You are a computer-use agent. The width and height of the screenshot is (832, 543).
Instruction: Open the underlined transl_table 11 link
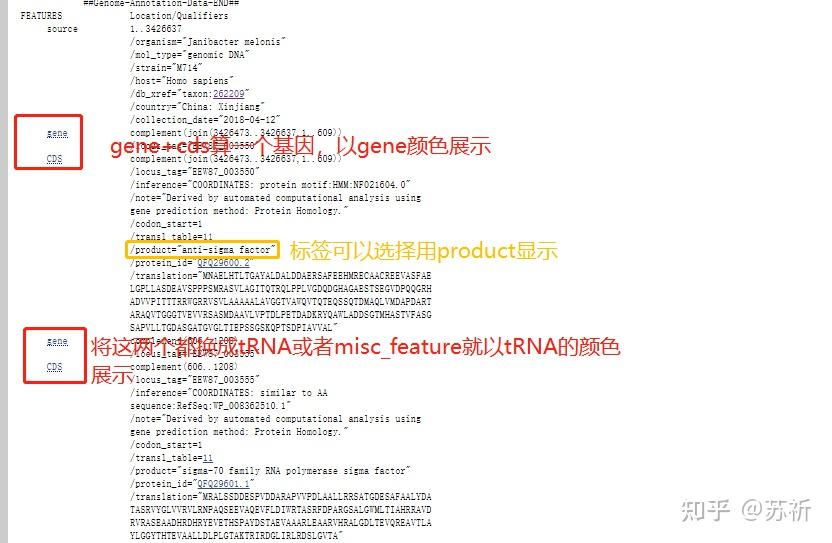[x=207, y=458]
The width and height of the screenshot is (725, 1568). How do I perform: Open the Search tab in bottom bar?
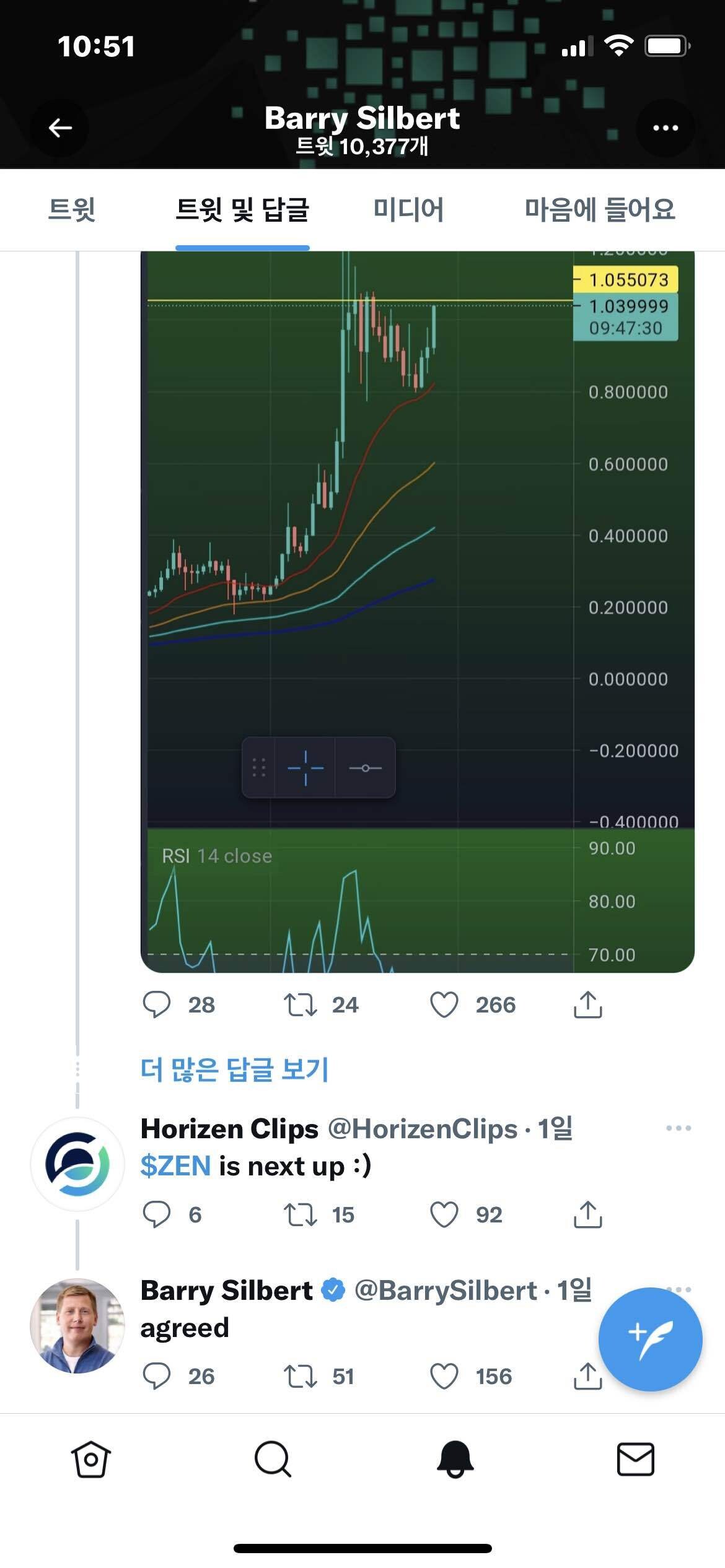(x=273, y=1460)
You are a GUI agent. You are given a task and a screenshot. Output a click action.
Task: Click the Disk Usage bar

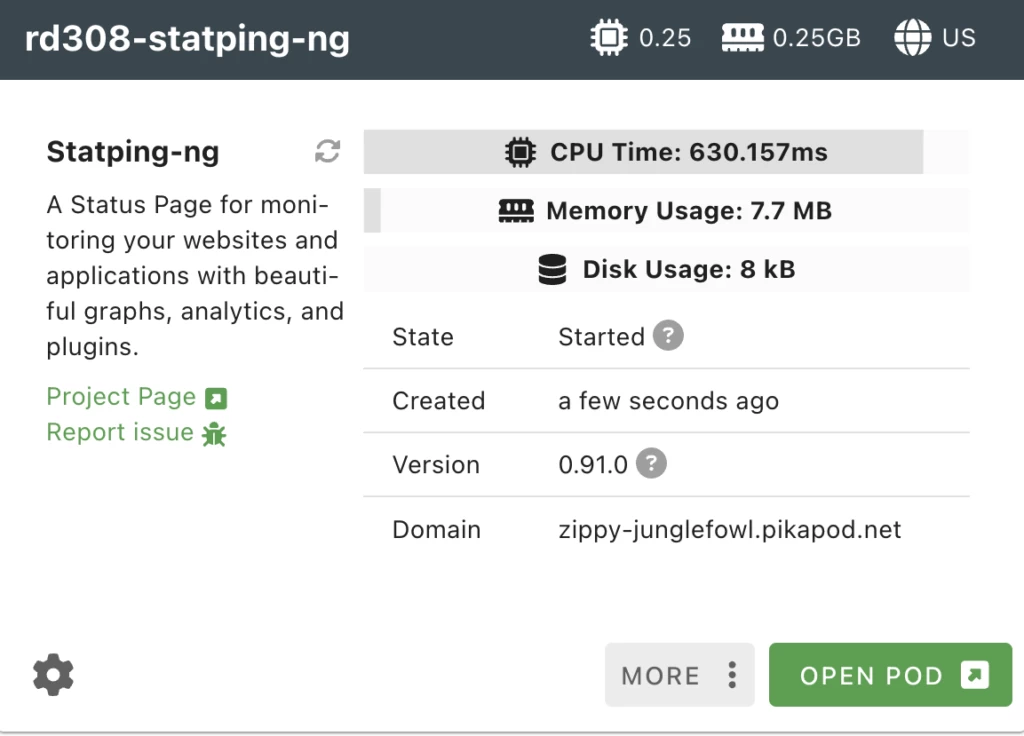click(x=666, y=270)
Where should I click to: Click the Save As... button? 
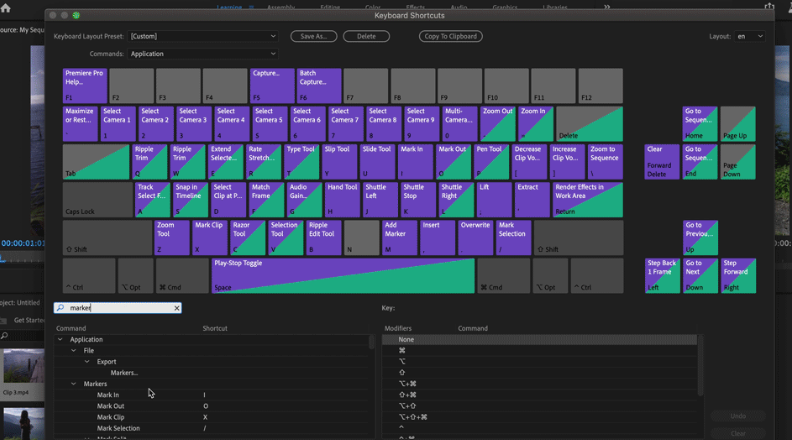(313, 36)
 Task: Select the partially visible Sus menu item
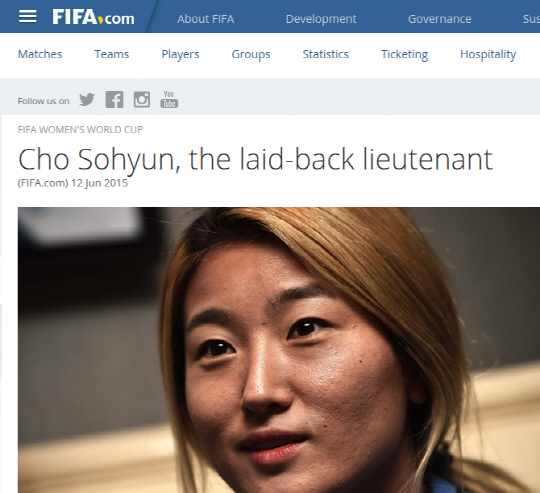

☆ ☆ ☆

ACTION ITEM: Go through the records and pull out each line that includes the word "agent".

ANSWER SECTION:
You are a computer-use agent. The width and height of the screenshot is (832, 543).
You are a GUI agent. You are given a task and a screenshot. Output a click action.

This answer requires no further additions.